Os governos têm ferramentas políticas limitadas à sua disposição para lidar com as consequências das interrupções na cadeia de suprimentos e da guerra na Ucrânia. Os bancos centrais da região já aumentaram agressivamente as taxas de juros para diminuir a demanda e conter a inflação.

Após uma flexibilização sem precedentes da política monetária durante os primeiros meses da pandemia em 2020, o Banco Central do Brasil elevou as taxas pela primeira vez em março de 2021, e outros países seguiram o exemplo, levando a aumentos cumulativos das taxas de 1,75 a 9,75 pontos percentuais acima dos níveis de 2020. Isso deve ajudar a moderar as pressões inflacionárias, mas também sufocará as já baixas taxas de crescimento.

Além disso, os governos latino-americanos de todo o espectro ideológico estão considerando adotar subsídios aos combustíveis para aliviar a carga sobre os cidadãos. O problema é que muitos países gastaram muito do seu orçamento para lidar com a pandemia.

Com a obrigatoriedade dos pagamentos de elevadas dívida e dinheiro limitado para atenuar o impacto dos aumentos do custo de vida, os governos podem encontrar dificuldades em formular políticas alternativas. É o caso de El Salvador, por exemplo, que aprovou em abril um subsídio caro às distribuidoras de gasolina que aumentará a dívida do país.

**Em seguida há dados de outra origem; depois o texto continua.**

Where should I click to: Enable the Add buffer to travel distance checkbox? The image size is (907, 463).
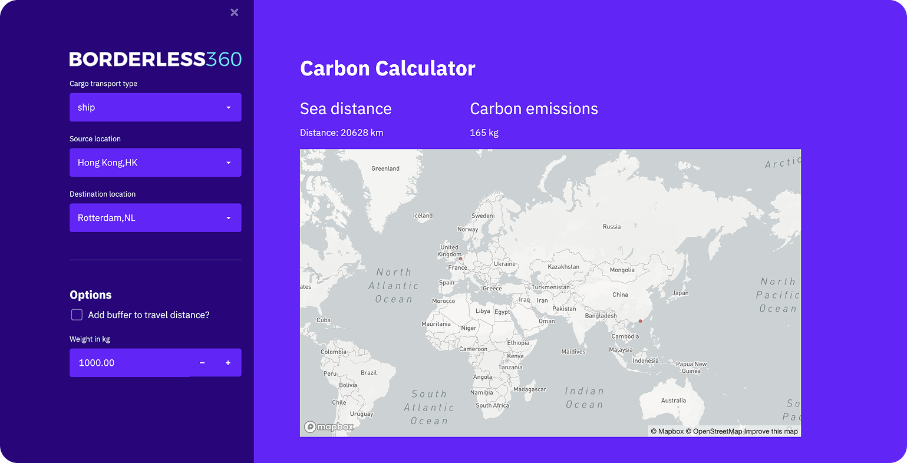coord(77,315)
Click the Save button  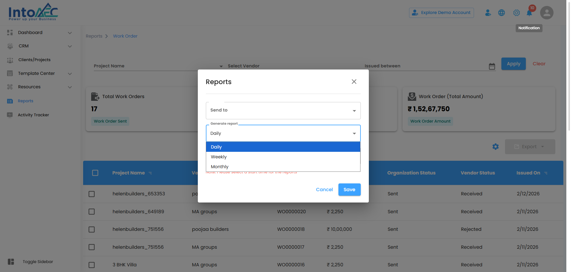(349, 190)
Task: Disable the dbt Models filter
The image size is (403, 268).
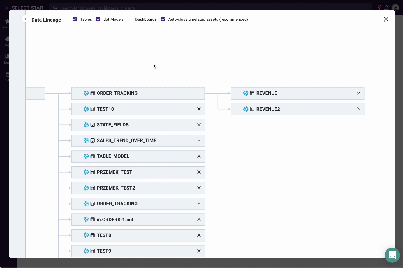Action: click(x=98, y=19)
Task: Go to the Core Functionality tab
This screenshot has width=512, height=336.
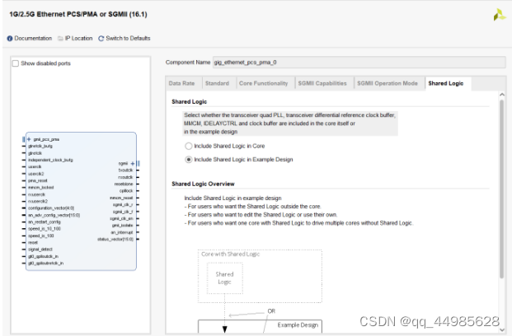Action: [264, 83]
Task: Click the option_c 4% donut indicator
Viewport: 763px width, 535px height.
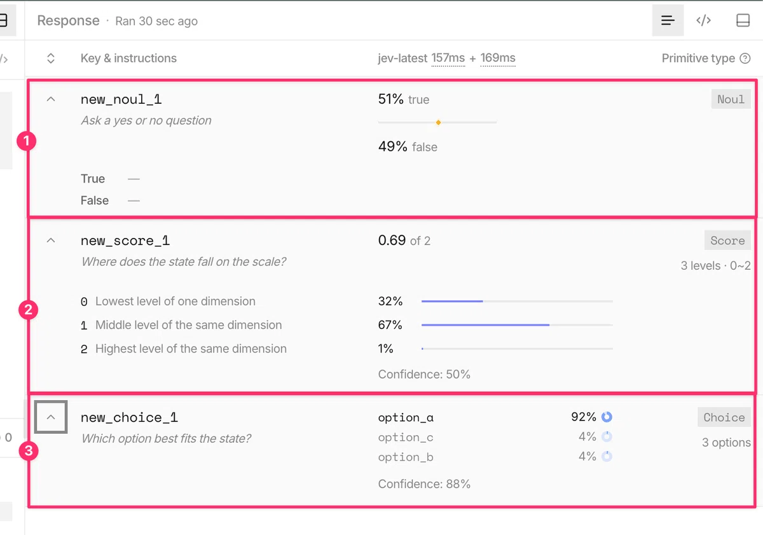Action: pyautogui.click(x=607, y=437)
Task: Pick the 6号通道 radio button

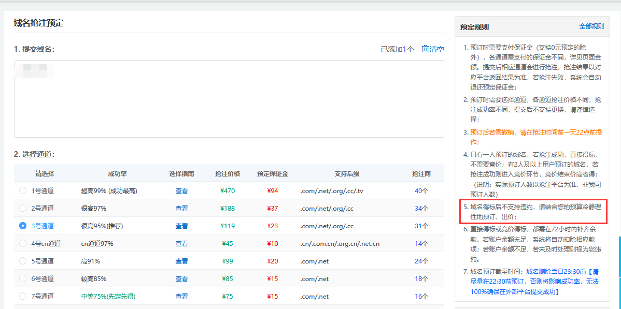Action: click(x=23, y=278)
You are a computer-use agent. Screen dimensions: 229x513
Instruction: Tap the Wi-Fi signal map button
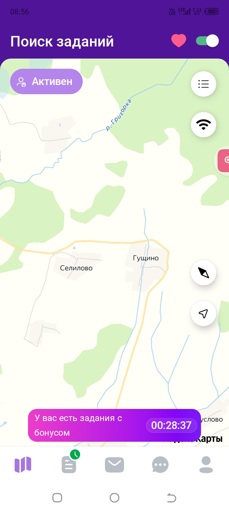point(204,125)
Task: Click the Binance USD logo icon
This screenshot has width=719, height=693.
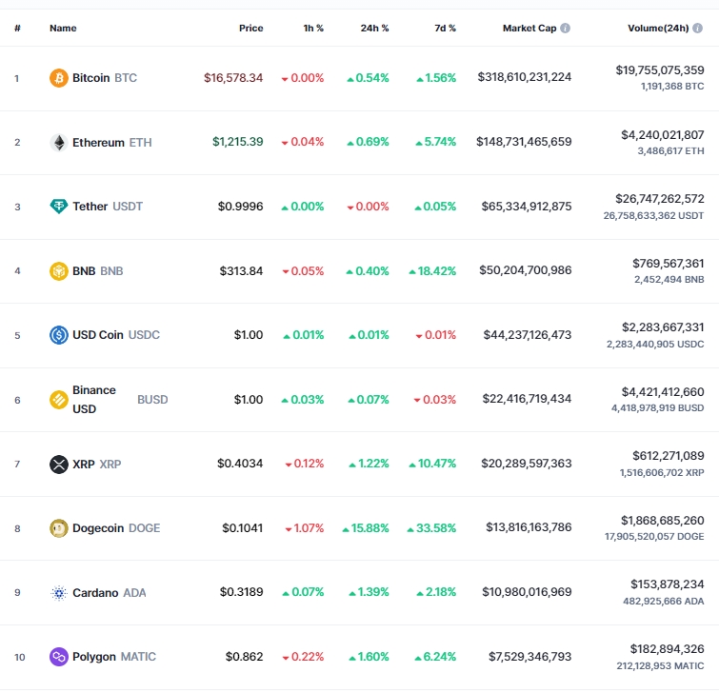Action: [x=59, y=400]
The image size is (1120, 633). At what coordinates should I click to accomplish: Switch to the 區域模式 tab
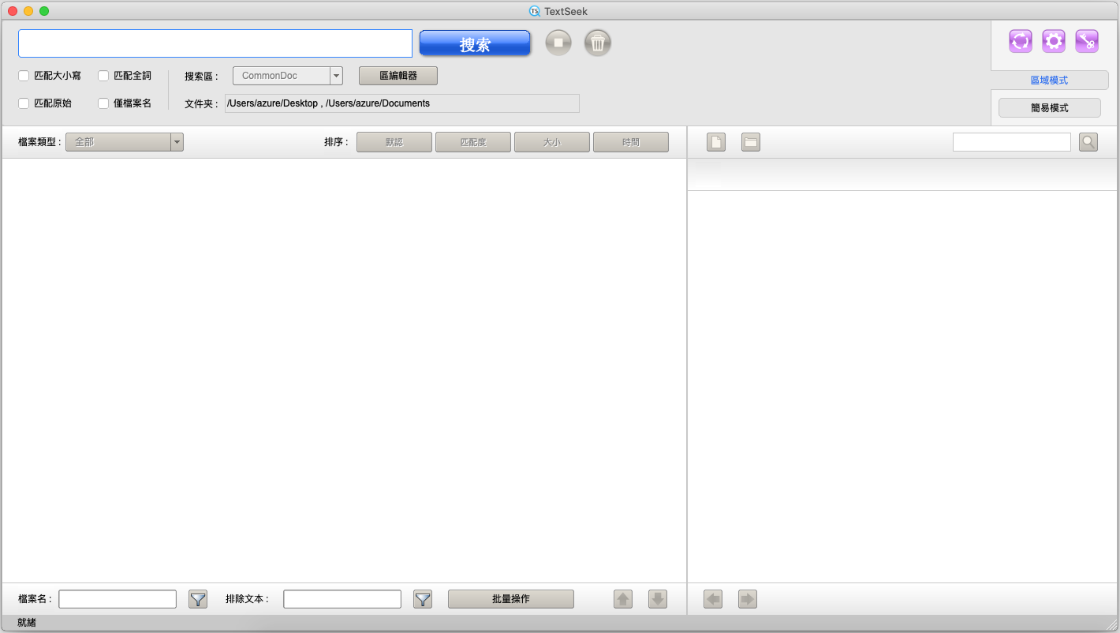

Outros países serão acuados a fazer o mesmo. O novo acordo da Argentina com o Fundo Monetário Internacional, assinado em março, prevê a redução dos subsídios à energia até o final de junho. No Brasil, a forte pressão pública para aumentar os subsídios aos combustíveis enfrenta a resistência institucional da estatal petrolífera Petrobras, que vê um subsídio como um corte em sua lucratividade.